*** MATERIALS PROVIDED ***

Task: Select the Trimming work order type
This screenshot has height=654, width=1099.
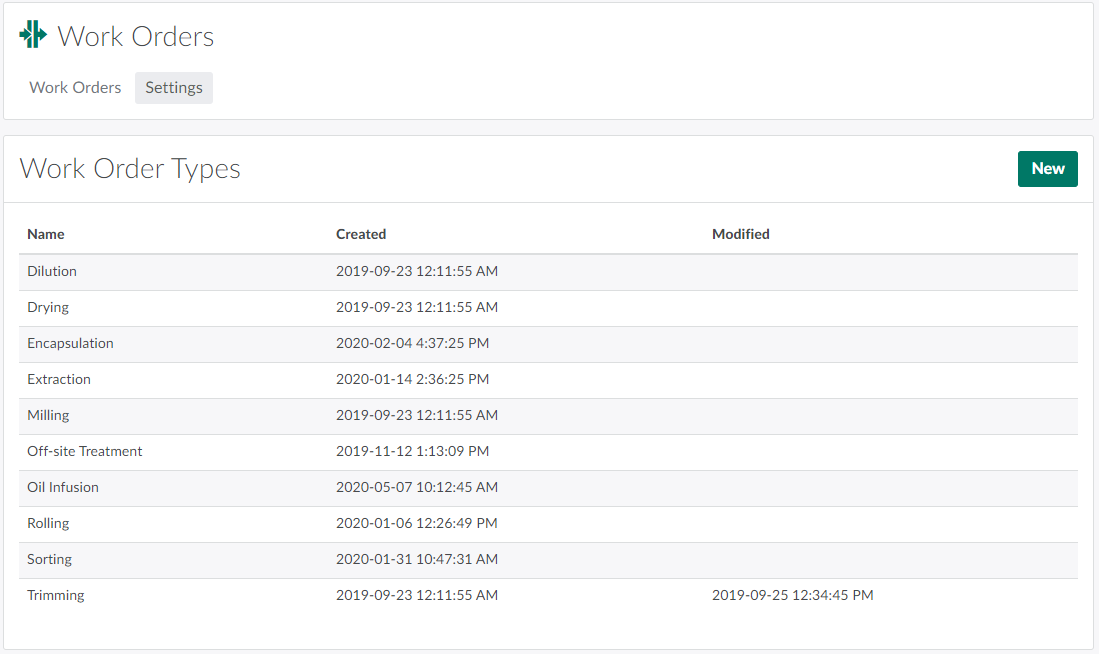Action: click(56, 595)
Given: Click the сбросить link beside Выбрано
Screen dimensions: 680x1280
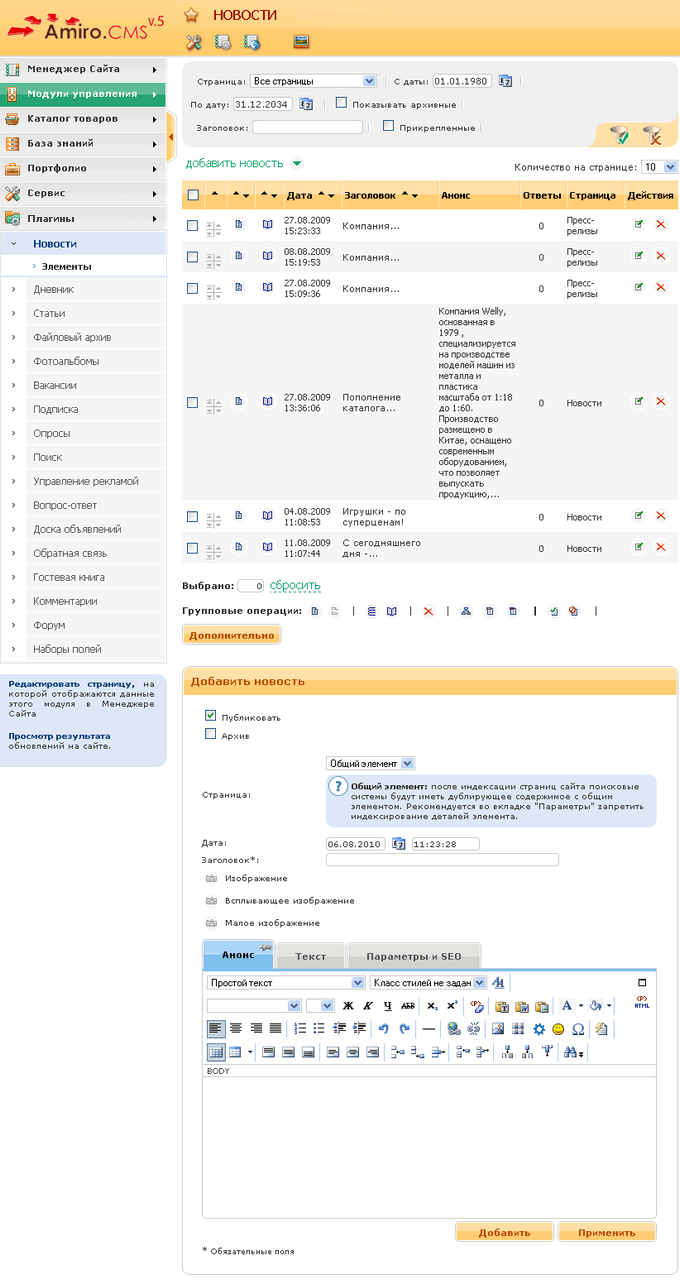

*** End of MATERIALS PROVIDED ***

◆ WHAT IS EXPECTED ◆
Copy each line above precisely, dropping the pictures.

◆ TASK RESPONSE ◆
Task: Select the Trimming work order type
This screenshot has height=654, width=1099.
Action: click(56, 595)
Given: Click the сбросить link beside Выбрано
Screen dimensions: 680x1280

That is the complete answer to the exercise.